Co ja myślę:
fajna zabawka, nawet chciałbym sobie potestować dla relaksu
Co myśli szef janusz biznesu:
areczku, jeszcze pare lat rozwoju techniki, i nasza firma pożegna wszystkich finansowo roszczeniowych programistów
A tak serio:
Nie uważam, żeby to miało komercyjną racje bytu, przynajmniej przez ~20-30 lat, o ile kiedykolwiek.
Imo brakuje prawdziwej sztucznej inteligencji* (takiej wnioskującej, domyślającej się, z którą da się bezbłędnie dogadać w naturalnym języku).
Teraz jest tak: literówka, niedozwolona operacja - IDE podkreśli mi problem, zaproponuje nawet rozwiązanie. Jedyny błąd jaki jestem w stanie zrobić, to logiczny, jeśli źle przeleję swoje myśli w kod.

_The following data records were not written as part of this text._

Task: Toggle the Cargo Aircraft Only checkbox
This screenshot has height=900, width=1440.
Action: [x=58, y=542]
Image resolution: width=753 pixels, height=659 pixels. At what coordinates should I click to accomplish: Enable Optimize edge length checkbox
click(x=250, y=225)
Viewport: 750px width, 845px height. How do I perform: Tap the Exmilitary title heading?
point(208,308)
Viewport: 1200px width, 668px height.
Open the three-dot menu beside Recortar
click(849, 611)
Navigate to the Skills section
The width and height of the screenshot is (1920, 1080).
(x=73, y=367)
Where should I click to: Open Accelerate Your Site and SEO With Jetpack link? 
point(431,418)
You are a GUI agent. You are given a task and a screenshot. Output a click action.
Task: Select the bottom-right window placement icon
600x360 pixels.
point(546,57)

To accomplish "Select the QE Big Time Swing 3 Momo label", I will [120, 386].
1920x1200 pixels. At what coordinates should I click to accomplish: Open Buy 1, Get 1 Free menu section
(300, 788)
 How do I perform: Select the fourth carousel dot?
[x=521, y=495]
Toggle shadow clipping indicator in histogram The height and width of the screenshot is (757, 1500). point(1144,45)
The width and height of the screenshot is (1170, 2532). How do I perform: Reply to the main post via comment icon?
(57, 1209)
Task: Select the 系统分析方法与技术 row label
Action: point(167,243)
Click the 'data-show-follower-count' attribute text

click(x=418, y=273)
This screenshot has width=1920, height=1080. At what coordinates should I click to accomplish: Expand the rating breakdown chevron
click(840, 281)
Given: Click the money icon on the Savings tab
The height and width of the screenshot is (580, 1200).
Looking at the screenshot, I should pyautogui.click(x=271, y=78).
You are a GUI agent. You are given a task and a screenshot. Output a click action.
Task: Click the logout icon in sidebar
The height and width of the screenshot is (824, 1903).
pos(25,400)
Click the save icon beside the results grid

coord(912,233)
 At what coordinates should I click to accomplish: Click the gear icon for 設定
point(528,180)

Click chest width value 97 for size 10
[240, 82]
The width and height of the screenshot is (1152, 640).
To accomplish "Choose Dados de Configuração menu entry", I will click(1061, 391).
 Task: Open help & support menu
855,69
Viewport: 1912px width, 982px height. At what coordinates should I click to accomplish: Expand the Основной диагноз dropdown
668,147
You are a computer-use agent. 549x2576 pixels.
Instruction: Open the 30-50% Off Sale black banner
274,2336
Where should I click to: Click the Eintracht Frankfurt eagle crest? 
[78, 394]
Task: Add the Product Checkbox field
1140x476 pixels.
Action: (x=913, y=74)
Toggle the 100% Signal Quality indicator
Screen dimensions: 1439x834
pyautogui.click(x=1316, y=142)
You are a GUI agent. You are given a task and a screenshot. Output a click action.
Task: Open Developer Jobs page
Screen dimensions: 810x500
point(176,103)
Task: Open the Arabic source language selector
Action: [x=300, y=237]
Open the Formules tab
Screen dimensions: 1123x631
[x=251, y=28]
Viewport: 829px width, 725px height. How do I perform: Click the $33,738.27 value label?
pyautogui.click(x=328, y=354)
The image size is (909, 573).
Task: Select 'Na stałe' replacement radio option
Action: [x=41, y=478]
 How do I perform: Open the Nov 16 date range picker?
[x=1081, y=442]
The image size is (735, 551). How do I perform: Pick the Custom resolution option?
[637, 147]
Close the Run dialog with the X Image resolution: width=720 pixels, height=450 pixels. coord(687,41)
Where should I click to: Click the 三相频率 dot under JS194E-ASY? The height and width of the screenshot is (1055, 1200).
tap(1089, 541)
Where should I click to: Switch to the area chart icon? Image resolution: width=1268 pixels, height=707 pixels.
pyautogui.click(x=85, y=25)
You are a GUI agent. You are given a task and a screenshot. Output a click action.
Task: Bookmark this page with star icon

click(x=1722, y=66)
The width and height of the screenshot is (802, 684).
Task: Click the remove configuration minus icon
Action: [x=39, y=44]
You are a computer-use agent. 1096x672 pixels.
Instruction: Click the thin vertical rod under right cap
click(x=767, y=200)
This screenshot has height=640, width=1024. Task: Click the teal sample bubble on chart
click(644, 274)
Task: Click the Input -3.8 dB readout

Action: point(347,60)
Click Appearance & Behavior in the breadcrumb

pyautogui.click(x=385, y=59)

A tutaj oprócz tego problemu, dochodzi kolejny: czy zostałem dobrze zrozumiany? Generalnie język naturalny jest bardzo 'bugogenny'.
Czy każdy będzie potrafił odpowiednio wyrazić projekt, by powstał dobrze? Czy programista zostanie zastąpiony inną, w miarę logicznie myślącą osobą. Wtedy to żadna zmiana, bo szef janusz dalej będzie musiał mieć stanowisko.
Imo2: ludzkość powinna iść w kierunku upraszczania języka którym się posługujemy, a nie rozwijania maszyn które zrozumieją nasz chory system.
- Nie jestem w temacie, może coś takiego już jest. No i czy to możliwe, skoro czasem nawet człowiek z człowiekiem nie potrafi się dogadać?